Exit the shell terminal.

> exit
Goodbye

Running multiple instances

The matter shell app uses the node-localstorage package to persistently store configuration data of each node on disk. In order to run multiple nodes on one machine, start each node with their own nodenum so each will create and use their own .matter-shell-# directory and use different ports for communication where # is the nodenum passed from the commandline.

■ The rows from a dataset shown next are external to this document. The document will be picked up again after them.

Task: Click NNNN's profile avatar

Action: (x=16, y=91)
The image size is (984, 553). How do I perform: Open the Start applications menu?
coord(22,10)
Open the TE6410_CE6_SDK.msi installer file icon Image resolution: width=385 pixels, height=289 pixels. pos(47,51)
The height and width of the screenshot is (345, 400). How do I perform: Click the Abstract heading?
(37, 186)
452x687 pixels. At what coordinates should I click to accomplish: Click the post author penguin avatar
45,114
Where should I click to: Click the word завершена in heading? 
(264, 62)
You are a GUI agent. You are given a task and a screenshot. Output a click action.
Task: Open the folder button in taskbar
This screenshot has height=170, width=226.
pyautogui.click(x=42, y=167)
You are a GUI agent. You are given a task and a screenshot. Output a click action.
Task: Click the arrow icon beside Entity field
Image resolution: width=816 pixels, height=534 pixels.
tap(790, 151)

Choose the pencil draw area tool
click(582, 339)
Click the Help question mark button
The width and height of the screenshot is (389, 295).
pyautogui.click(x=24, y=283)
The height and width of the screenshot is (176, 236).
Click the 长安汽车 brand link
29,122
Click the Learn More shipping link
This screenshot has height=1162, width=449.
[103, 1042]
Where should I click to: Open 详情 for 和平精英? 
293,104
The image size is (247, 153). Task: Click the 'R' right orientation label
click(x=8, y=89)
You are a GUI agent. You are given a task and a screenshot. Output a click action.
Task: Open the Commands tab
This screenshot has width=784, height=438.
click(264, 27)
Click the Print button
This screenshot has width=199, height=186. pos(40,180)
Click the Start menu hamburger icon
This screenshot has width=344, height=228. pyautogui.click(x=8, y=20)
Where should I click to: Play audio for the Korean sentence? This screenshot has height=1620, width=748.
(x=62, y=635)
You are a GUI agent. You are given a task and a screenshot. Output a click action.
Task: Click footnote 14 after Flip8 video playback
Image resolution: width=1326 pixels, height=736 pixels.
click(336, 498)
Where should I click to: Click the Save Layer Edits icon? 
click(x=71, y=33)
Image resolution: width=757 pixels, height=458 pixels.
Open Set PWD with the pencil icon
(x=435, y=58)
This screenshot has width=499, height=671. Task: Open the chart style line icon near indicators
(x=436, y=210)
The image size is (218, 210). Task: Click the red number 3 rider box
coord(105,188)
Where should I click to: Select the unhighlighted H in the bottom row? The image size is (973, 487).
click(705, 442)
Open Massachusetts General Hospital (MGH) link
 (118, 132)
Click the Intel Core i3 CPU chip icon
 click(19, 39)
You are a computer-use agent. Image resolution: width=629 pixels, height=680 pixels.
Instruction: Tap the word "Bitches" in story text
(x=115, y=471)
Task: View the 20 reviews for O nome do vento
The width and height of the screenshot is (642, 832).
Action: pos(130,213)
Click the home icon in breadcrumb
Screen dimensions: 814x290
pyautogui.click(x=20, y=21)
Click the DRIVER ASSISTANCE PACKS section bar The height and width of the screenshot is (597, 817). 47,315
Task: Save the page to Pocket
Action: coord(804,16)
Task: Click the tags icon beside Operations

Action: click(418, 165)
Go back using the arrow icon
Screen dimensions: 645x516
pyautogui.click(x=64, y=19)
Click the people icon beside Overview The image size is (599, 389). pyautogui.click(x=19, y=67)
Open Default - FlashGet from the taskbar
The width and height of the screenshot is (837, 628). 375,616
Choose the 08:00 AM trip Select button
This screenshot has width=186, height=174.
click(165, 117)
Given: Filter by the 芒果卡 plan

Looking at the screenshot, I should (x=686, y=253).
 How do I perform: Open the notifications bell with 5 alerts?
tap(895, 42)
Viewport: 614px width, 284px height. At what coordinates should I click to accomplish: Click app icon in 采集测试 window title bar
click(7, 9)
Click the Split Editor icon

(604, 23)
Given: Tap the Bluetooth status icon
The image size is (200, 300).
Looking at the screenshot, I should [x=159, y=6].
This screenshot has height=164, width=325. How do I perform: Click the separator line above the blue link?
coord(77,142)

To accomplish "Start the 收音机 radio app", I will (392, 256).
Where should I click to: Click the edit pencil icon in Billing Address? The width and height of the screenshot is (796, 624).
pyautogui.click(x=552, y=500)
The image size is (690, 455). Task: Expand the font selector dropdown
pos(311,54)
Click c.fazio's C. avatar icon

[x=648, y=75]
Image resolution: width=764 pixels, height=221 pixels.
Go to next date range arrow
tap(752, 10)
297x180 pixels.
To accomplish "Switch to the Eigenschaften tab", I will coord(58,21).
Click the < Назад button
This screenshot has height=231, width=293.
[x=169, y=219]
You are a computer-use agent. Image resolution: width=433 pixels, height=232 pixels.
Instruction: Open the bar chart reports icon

# From matter-node-shell top-level
npm run shell 1

# In different terminal
npm run shell 2

To delete node state, i.e. factory reset, just delete the .matter-shell-# directory of the node:

rm -fr .matter-shell-2

The contents of the .matter-shell-# directory are human-readable, where each field in the key/value store is a separate file in ascii format:

$ ls .matter-shell-1
0.MatterController.fabric			0.SessionManager.resumptionRecords
0.MatterController.fabricCommissioned		Node.discriminator
0.MatterController.operationalIpServerAddress	Node.ip
0.RootCertificateManager.nextCertificateId	Node.longDiscriminator
0.RootCertificateManager.rootCertBytes		Node.pin
0.RootCertificateManager.rootCertId		Node.port
0.RootCertificateManager.rootKeyIdentifier	Node.shortDiscriminator
0.RootCertificateManager.rootKeyPair

$ more .matter-shell-1/Node.ip
"fe80::148d:9bd8:5006:243%en0"

Running over websockets

If the matter shell is started with the parameter --webSocketInterface all interaction with the shell will be done over a websocket instead of the local terminal. The parameter --webSocketPort NNNN can be used to change from the default port of 3000 to a user-specified port. If the parameter --webServer is added, the matter shell will also start an http server that will serve files from the same directory as the application itself utilizying the same port as the websocket. The functionality of the shell will be identical to the above description with the exception that the "exit" command will only close the websocket and not exit the matter shell application.

An example application that shows interaction from a web browser is included. The example shows how commands can be sent from html and javascript in the browser to the shell and how the results of the commands can be parsed to create a user interface.